Evolving a Population - synthetichealth/synthea GitHub Wiki

Synthea has the ability to save a snapshot of a set of records, reload a snapshot, and evolve a snapshot for a specified period of time.

Three additional command line arguments control this functionality:

run_synthea [options] [state [city]]
Options: [-u updatedPopulationSnapshotPath]
         [-i initialPopulationSnapshotPath]
         [-t updateTimePeriodInDays]

Example usage is shown below:

$ mkdir -p output/1 output/2 output/3
$ ./run_synthea -p 5 -u output/1/snap --exporter.baseDirectory output/1
$ ./run_synthea -i output/1/snap -u output/2/snap -t 100 --exporter.baseDirectory output/2
$ ./run_synthea -i output/2/snap -u output/3/snap -t 100 --exporter.baseDirectory output/3

The above sequence of commands:

  1. Creates a set of output directories
  2. Creates an initial set of 5 records and saves a snapshot to output/1/snap
  3. Loads the snapshot from output/1/snap continues the simulation for 100 days and saves an updated snapshot to output/2/snap
  4. Loads the snapshot from output/2/snap continues the simulation for another 100 days and saves an updated snapshot to output/3/snap

Steps 2, 3 and 4 use the --export.baseDirectory to specify a different output directory for each step. If this is not done then the export will fail since the records will already exist. If the -t flag is not specified then the records are evolved up to the current time - runs need to be separated in time for this to be useful but it could be used, e.g., to create an updated population every day or week.
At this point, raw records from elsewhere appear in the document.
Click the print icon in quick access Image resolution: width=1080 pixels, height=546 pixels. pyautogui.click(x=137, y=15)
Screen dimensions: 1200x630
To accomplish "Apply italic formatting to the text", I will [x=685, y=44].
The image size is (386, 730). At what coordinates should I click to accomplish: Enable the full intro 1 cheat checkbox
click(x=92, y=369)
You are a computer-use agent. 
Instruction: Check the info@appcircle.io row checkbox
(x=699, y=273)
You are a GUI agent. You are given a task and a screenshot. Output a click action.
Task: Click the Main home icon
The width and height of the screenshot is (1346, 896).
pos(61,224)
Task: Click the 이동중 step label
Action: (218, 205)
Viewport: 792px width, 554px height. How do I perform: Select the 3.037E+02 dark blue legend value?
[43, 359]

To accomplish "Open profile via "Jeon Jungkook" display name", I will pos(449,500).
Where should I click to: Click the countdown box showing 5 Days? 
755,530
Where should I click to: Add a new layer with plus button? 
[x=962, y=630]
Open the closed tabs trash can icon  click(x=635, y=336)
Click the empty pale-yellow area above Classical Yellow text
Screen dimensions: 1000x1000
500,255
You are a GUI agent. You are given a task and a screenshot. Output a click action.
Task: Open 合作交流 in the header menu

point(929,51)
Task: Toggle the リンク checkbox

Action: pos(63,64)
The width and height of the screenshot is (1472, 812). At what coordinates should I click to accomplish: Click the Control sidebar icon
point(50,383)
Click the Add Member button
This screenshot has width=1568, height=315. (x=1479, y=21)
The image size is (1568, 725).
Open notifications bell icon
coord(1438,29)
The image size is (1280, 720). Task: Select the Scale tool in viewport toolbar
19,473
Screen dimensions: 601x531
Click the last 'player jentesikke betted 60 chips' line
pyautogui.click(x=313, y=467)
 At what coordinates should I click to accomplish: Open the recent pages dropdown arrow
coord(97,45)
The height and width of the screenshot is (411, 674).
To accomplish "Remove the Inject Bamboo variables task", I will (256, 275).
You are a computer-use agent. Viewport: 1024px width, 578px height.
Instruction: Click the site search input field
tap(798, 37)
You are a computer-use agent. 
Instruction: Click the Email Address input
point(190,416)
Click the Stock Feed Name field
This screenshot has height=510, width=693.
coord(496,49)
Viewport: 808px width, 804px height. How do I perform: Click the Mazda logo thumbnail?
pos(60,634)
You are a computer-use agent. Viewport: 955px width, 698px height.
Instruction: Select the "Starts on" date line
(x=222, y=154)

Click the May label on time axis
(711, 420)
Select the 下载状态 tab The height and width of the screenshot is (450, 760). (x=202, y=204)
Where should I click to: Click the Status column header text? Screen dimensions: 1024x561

The above sequence of commands results in the following set of output files:

output/1/snap
output/1/fhir/
    Dominique369_Kirlin939_b7c98c3d-d948-46f1-85eb-c26568aa15bf.json 
    Verdell500_Renner328_fc4a3b26-e0c6-4215-a9aa-1f15edfe4208.json
    Harley673_Heller342_dd96e3c8-fb6c-4371-849c-3f9c31b19644.json
    Kum811_Wintheiser220_32b8d335-473a-4df9-86ae-b75daed3f3ea.json
    Silva841_Hamill307_efe4f638-b8df-48e4-a05d-fc2f2c9e1857.json
output/2/snap
output/2/fhir/
    Dominique369_Kirlin939_b7c98c3d-d948-46f1-85eb-c26568aa15bf.json 
    Verdell500_Renner328_fc4a3b26-e0c6-4215-a9aa-1f15edfe4208.json
    Harley673_Heller342_dd96e3c8-fb6c-4371-849c-3f9c31b19644.json
    Kum811_Wintheiser220_32b8d335-473a-4df9-86ae-b75daed3f3ea.json
    Silva841_Hamill307_efe4f638-b8df-48e4-a05d-fc2f2c9e1857.json
output/3/snap
output/3/fhir/
    Dominique369_Kirlin939_b7c98c3d-d948-46f1-85eb-c26568aa15bf.json 
    Verdell500_Renner328_fc4a3b26-e0c6-4215-a9aa-1f15edfe4208.json
    Harley673_Heller342_dd96e3c8-fb6c-4371-849c-3f9c31b19644.json
    Kum811_Wintheiser220_32b8d335-473a-4df9-86ae-b75daed3f3ea.json
    Silva841_Hamill307_efe4f638-b8df-48e4-a05d-fc2f2c9e1857.json

Limitations

Currently the entire set of records has to be stored in memory prior to snapshotting. This means that the size of the population is limited by hardware resources.

The ids of resources are not preserved over multiple exports, this complicates the task of determining differences over time for a given record. Issue 682 has been created to track this.